* _TASK STATEMENT_:
Every record that appears below should be transcribed exactly.

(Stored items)
<<<<
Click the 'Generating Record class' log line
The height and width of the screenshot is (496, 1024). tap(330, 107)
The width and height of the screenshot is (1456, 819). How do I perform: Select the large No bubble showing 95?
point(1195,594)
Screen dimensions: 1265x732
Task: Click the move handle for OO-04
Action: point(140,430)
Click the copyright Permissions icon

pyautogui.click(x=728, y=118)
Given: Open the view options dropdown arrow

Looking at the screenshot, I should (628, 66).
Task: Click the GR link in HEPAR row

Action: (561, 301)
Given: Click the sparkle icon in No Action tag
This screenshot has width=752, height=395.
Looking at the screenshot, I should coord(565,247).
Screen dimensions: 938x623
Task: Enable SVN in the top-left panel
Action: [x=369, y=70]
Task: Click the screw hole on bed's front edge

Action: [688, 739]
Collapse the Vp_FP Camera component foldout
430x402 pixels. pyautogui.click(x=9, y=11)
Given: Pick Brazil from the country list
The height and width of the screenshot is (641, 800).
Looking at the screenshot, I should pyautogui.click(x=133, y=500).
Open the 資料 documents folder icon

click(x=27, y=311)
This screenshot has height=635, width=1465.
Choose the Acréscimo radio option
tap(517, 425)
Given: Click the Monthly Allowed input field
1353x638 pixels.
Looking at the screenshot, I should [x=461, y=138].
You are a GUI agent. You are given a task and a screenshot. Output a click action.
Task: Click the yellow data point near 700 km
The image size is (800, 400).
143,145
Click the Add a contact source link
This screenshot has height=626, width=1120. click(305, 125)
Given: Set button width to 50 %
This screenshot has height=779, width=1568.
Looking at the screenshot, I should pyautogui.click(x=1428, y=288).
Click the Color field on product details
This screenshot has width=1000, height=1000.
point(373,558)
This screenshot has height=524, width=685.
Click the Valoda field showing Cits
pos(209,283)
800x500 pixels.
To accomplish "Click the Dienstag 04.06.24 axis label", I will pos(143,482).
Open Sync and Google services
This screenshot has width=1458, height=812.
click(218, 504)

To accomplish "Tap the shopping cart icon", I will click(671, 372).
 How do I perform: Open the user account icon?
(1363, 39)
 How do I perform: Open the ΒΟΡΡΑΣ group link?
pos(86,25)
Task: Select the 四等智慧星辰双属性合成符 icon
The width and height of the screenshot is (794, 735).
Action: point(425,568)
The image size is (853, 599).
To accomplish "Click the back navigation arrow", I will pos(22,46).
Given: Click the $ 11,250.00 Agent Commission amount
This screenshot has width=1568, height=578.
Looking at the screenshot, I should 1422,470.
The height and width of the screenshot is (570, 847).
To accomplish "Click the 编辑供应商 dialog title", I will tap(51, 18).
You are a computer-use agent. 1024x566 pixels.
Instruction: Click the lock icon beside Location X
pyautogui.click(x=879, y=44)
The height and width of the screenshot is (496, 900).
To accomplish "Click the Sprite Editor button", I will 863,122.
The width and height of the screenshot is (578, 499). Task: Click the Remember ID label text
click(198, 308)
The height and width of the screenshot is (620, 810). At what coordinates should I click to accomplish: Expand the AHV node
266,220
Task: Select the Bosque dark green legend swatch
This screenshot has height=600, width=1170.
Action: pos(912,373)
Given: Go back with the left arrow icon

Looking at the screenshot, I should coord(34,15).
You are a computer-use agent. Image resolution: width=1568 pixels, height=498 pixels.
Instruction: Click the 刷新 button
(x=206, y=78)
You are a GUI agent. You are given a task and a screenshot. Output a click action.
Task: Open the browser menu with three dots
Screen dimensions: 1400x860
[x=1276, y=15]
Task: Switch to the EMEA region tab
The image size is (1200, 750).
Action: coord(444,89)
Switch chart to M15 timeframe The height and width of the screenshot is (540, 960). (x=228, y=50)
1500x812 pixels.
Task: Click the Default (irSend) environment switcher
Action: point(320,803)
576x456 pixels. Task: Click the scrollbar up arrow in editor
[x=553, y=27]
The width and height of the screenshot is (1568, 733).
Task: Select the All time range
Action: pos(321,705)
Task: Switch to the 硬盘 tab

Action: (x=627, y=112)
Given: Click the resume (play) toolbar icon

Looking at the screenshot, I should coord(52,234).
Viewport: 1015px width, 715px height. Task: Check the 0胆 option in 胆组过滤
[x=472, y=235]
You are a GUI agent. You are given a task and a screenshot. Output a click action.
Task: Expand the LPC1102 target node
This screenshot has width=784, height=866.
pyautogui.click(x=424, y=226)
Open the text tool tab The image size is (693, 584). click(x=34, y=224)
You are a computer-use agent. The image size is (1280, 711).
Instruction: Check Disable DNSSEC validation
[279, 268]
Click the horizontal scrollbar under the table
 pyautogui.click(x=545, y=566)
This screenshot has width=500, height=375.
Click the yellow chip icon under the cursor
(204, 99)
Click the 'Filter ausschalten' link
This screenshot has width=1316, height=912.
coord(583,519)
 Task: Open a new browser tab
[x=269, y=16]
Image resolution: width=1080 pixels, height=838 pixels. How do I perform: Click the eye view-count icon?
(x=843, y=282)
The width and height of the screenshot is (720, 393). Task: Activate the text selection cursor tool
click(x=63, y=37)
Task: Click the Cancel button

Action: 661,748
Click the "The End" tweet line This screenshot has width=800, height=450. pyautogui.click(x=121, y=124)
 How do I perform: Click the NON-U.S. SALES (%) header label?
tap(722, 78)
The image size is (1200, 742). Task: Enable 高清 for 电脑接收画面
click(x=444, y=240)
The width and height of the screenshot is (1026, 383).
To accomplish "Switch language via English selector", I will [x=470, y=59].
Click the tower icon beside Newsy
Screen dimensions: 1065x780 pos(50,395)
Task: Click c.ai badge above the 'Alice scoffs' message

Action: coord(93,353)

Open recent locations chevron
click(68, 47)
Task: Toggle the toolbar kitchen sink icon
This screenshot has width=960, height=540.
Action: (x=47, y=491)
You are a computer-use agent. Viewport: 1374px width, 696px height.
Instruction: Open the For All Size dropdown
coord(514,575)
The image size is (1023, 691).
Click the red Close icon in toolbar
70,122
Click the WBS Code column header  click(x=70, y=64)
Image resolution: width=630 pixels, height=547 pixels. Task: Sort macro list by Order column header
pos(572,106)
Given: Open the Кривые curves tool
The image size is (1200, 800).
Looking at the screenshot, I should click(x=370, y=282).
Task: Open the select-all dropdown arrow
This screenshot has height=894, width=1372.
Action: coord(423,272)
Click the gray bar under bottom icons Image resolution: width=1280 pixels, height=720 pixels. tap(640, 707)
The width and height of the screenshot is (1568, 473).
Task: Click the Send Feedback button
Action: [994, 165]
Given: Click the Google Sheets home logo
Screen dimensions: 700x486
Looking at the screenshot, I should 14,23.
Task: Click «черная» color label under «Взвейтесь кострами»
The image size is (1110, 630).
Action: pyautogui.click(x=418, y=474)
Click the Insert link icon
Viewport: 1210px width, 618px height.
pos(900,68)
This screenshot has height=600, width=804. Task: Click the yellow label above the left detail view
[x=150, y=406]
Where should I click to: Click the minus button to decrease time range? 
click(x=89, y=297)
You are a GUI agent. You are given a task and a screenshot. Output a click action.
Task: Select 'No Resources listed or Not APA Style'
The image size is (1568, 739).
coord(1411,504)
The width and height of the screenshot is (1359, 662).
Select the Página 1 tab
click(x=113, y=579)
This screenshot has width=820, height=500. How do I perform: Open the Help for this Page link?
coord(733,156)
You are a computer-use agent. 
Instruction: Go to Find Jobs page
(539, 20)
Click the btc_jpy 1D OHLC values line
>>>>
* _SOLUTION_:
Click the 'Generating Record class' log line
The height and width of the screenshot is (496, 1024). tap(330, 107)
The width and height of the screenshot is (1456, 819). How do I perform: Select the large No bubble showing 95?
point(1195,594)
Screen dimensions: 1265x732
Task: Click the move handle for OO-04
Action: point(140,430)
Click the copyright Permissions icon

pyautogui.click(x=728, y=118)
Given: Open the view options dropdown arrow

Looking at the screenshot, I should (628, 66).
Task: Click the GR link in HEPAR row

Action: (561, 301)
Given: Click the sparkle icon in No Action tag
This screenshot has width=752, height=395.
Looking at the screenshot, I should coord(565,247).
Screen dimensions: 938x623
Task: Enable SVN in the top-left panel
Action: [x=369, y=70]
Task: Click the screw hole on bed's front edge

Action: [688, 739]
Collapse the Vp_FP Camera component foldout
430x402 pixels. pyautogui.click(x=9, y=11)
Given: Pick Brazil from the country list
The height and width of the screenshot is (641, 800).
Looking at the screenshot, I should pyautogui.click(x=133, y=500).
Open the 資料 documents folder icon

click(x=27, y=311)
This screenshot has height=635, width=1465.
Choose the Acréscimo radio option
tap(517, 425)
Given: Click the Monthly Allowed input field
1353x638 pixels.
Looking at the screenshot, I should [x=461, y=138].
You are a GUI agent. You are given a task and a screenshot. Output a click action.
Task: Click the yellow data point near 700 km
The image size is (800, 400).
143,145
Click the Add a contact source link
This screenshot has height=626, width=1120. click(305, 125)
Given: Set button width to 50 %
This screenshot has height=779, width=1568.
Looking at the screenshot, I should pyautogui.click(x=1428, y=288).
Click the Color field on product details
This screenshot has width=1000, height=1000.
point(373,558)
This screenshot has height=524, width=685.
Click the Valoda field showing Cits
pos(209,283)
800x500 pixels.
To accomplish "Click the Dienstag 04.06.24 axis label", I will pos(143,482).
Open Sync and Google services
This screenshot has width=1458, height=812.
click(218, 504)

To accomplish "Tap the shopping cart icon", I will click(671, 372).
 How do I perform: Open the user account icon?
(1363, 39)
 How do I perform: Open the ΒΟΡΡΑΣ group link?
pos(86,25)
Task: Select the 四等智慧星辰双属性合成符 icon
The width and height of the screenshot is (794, 735).
Action: point(425,568)
The image size is (853, 599).
To accomplish "Click the back navigation arrow", I will pos(22,46).
Given: Click the $ 11,250.00 Agent Commission amount
This screenshot has width=1568, height=578.
Looking at the screenshot, I should 1422,470.
The height and width of the screenshot is (570, 847).
To accomplish "Click the 编辑供应商 dialog title", I will tap(51, 18).
You are a computer-use agent. 1024x566 pixels.
Instruction: Click the lock icon beside Location X
pyautogui.click(x=879, y=44)
The height and width of the screenshot is (496, 900).
To accomplish "Click the Sprite Editor button", I will 863,122.
The width and height of the screenshot is (578, 499). Task: Click the Remember ID label text
click(198, 308)
The height and width of the screenshot is (620, 810). At what coordinates should I click to accomplish: Expand the AHV node
266,220
Task: Select the Bosque dark green legend swatch
This screenshot has height=600, width=1170.
Action: pos(912,373)
Given: Go back with the left arrow icon

Looking at the screenshot, I should coord(34,15).
You are a computer-use agent. Image resolution: width=1568 pixels, height=498 pixels.
Instruction: Click the 刷新 button
(x=206, y=78)
You are a GUI agent. You are given a task and a screenshot. Output a click action.
Task: Open the browser menu with three dots
Screen dimensions: 1400x860
[x=1276, y=15]
Task: Switch to the EMEA region tab
The image size is (1200, 750).
Action: coord(444,89)
Switch chart to M15 timeframe The height and width of the screenshot is (540, 960). (x=228, y=50)
1500x812 pixels.
Task: Click the Default (irSend) environment switcher
Action: point(320,803)
576x456 pixels. Task: Click the scrollbar up arrow in editor
[x=553, y=27]
The width and height of the screenshot is (1568, 733).
Task: Select the All time range
Action: pos(321,705)
Task: Switch to the 硬盘 tab

Action: (x=627, y=112)
Given: Click the resume (play) toolbar icon

Looking at the screenshot, I should coord(52,234).
Viewport: 1015px width, 715px height. Task: Check the 0胆 option in 胆组过滤
[x=472, y=235]
You are a GUI agent. You are given a task and a screenshot. Output a click action.
Task: Expand the LPC1102 target node
This screenshot has width=784, height=866.
pyautogui.click(x=424, y=226)
Open the text tool tab The image size is (693, 584). click(x=34, y=224)
You are a computer-use agent. The image size is (1280, 711).
Instruction: Check Disable DNSSEC validation
[279, 268]
Click the horizontal scrollbar under the table
 pyautogui.click(x=545, y=566)
This screenshot has width=500, height=375.
Click the yellow chip icon under the cursor
(204, 99)
Click the 'Filter ausschalten' link
This screenshot has width=1316, height=912.
coord(583,519)
 Task: Open a new browser tab
[x=269, y=16]
Image resolution: width=1080 pixels, height=838 pixels. How do I perform: Click the eye view-count icon?
(x=843, y=282)
The width and height of the screenshot is (720, 393). Task: Activate the text selection cursor tool
click(x=63, y=37)
Task: Click the Cancel button

Action: 661,748
Click the "The End" tweet line This screenshot has width=800, height=450. pyautogui.click(x=121, y=124)
 How do I perform: Click the NON-U.S. SALES (%) header label?
tap(722, 78)
The image size is (1200, 742). Task: Enable 高清 for 电脑接收画面
click(x=444, y=240)
The width and height of the screenshot is (1026, 383).
To accomplish "Switch language via English selector", I will [x=470, y=59].
Click the tower icon beside Newsy
Screen dimensions: 1065x780 pos(50,395)
Task: Click c.ai badge above the 'Alice scoffs' message

Action: coord(93,353)

Open recent locations chevron
click(68, 47)
Task: Toggle the toolbar kitchen sink icon
This screenshot has width=960, height=540.
Action: (x=47, y=491)
You are a computer-use agent. Viewport: 1374px width, 696px height.
Instruction: Open the For All Size dropdown
coord(514,575)
The image size is (1023, 691).
Click the red Close icon in toolbar
70,122
Click the WBS Code column header  click(x=70, y=64)
Image resolution: width=630 pixels, height=547 pixels. Task: Sort macro list by Order column header
pos(572,106)
Given: Open the Кривые curves tool
The image size is (1200, 800).
Looking at the screenshot, I should click(x=370, y=282).
Task: Open the select-all dropdown arrow
This screenshot has height=894, width=1372.
Action: coord(423,272)
Click the gray bar under bottom icons Image resolution: width=1280 pixels, height=720 pixels. tap(640, 707)
The width and height of the screenshot is (1568, 473).
Task: Click the Send Feedback button
Action: [994, 165]
Given: Click the Google Sheets home logo
Screen dimensions: 700x486
Looking at the screenshot, I should 14,23.
Task: Click «черная» color label under «Взвейтесь кострами»
The image size is (1110, 630).
Action: pyautogui.click(x=418, y=474)
Click the Insert link icon
Viewport: 1210px width, 618px height.
pos(900,68)
This screenshot has height=600, width=804. Task: Click the yellow label above the left detail view
[x=150, y=406]
Where should I click to: Click the minus button to decrease time range? 
click(x=89, y=297)
You are a GUI agent. You are given a task and a screenshot. Output a click action.
Task: Select 'No Resources listed or Not APA Style'
The image size is (1568, 739).
coord(1411,504)
The width and height of the screenshot is (1359, 662).
Select the Página 1 tab
click(x=113, y=579)
This screenshot has width=820, height=500. How do I perform: Open the Help for this Page link?
coord(733,156)
You are a computer-use agent. 
Instruction: Go to Find Jobs page
(539, 20)
Click the btc_jpy 1D OHLC values line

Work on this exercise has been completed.